==== Records supplied

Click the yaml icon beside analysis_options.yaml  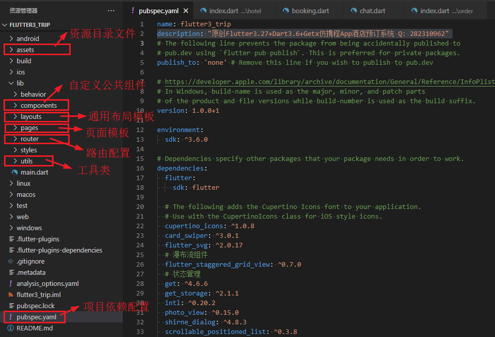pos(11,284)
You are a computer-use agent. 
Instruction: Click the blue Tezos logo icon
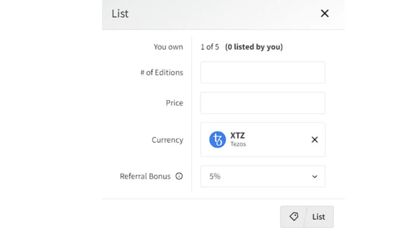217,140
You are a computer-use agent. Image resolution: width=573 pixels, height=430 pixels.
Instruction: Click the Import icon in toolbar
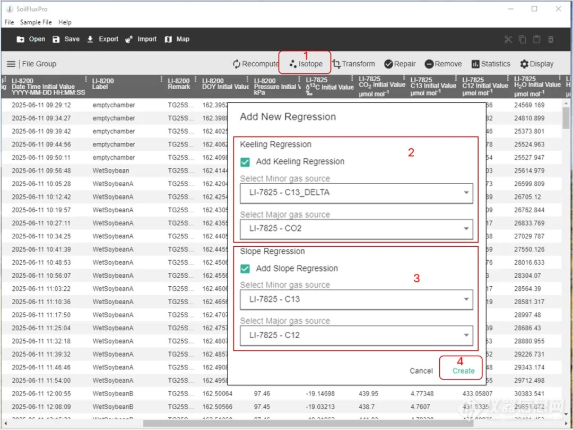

========
==== Records supplied

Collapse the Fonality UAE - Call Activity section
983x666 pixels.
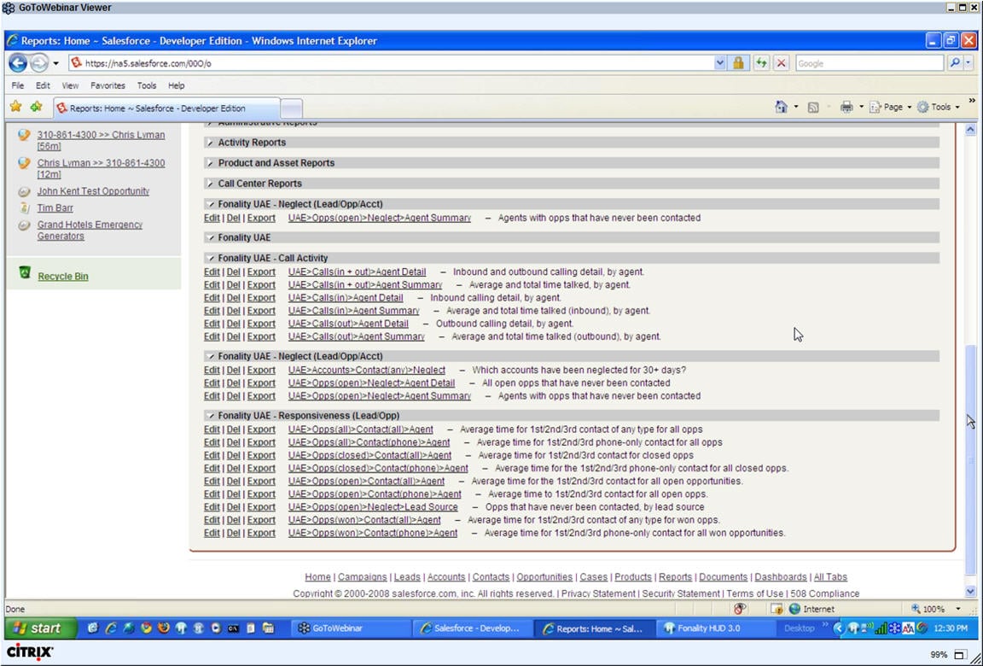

========
==== Records supplied

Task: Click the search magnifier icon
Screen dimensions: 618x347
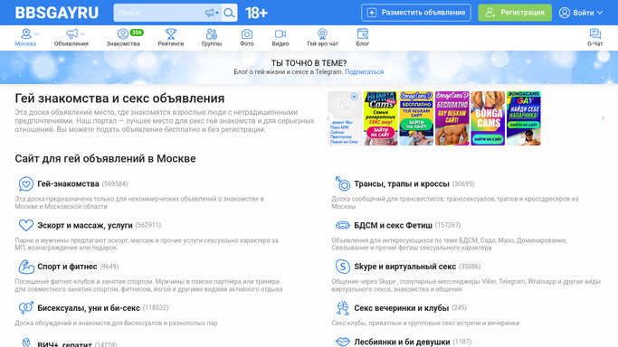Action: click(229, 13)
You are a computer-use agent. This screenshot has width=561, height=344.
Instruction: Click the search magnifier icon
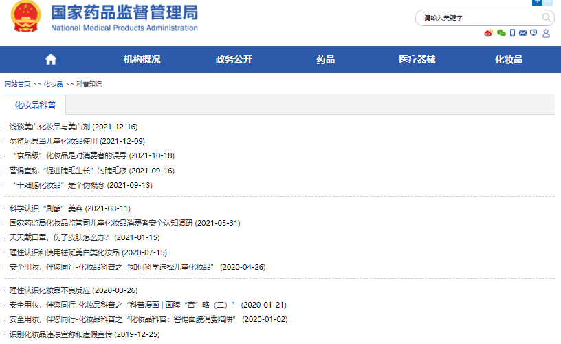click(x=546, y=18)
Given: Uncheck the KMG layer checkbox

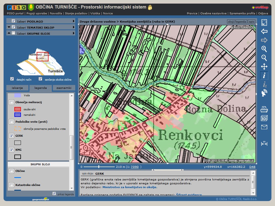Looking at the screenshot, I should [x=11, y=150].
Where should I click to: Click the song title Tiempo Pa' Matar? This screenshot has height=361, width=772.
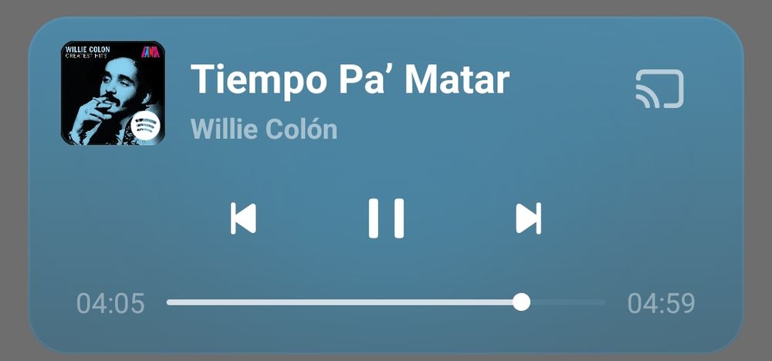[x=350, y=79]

========

> **Exercise instructions**
Collect every line above that contains the word "pixels".

> **Completed task**
You are a computer-use agent. Image resolution: width=573 pixels, height=430 pixels.
983x666 pixels.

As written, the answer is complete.